In the listing, change "dropdown" to "menu" in the lines from the one containing "Task: Open File Manager for 2:57 AM backup" through the one containing "click(x=145, y=336)", and write out only those lines with nothing else altered.

(Item-finding records)

↓↓↓

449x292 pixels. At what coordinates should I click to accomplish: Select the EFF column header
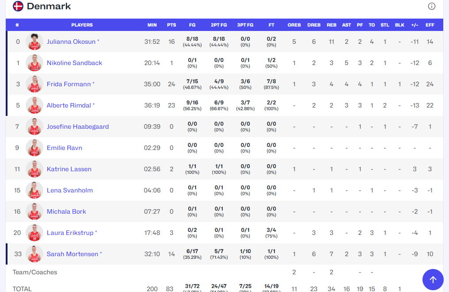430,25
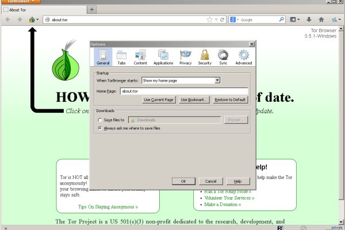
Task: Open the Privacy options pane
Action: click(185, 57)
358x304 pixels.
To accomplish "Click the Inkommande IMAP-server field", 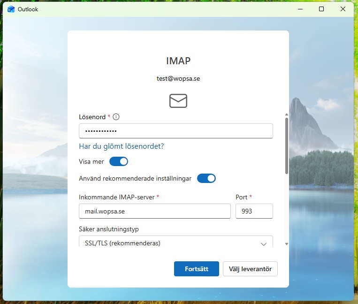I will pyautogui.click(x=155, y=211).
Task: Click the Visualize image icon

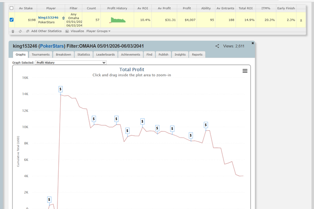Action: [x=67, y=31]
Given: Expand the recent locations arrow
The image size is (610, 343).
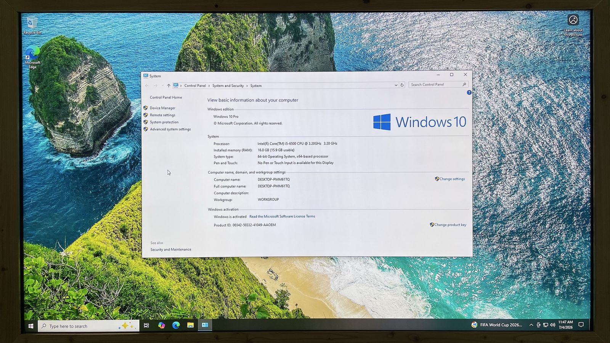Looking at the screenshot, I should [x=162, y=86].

↑↑↑
↓↓↓

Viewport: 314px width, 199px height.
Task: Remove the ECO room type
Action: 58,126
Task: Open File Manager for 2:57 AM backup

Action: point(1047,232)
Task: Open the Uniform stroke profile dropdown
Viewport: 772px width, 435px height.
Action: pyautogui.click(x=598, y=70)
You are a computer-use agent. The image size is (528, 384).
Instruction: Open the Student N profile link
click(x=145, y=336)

↑↑↑

Solved problem =>
Task: Open File Manager for 2:57 AM backup

Action: point(1047,232)
Task: Open the Uniform stroke profile menu
Viewport: 772px width, 435px height.
Action: pyautogui.click(x=598, y=70)
You are a computer-use agent. The image size is (528, 384).
Instruction: Open the Student N profile link
click(x=145, y=336)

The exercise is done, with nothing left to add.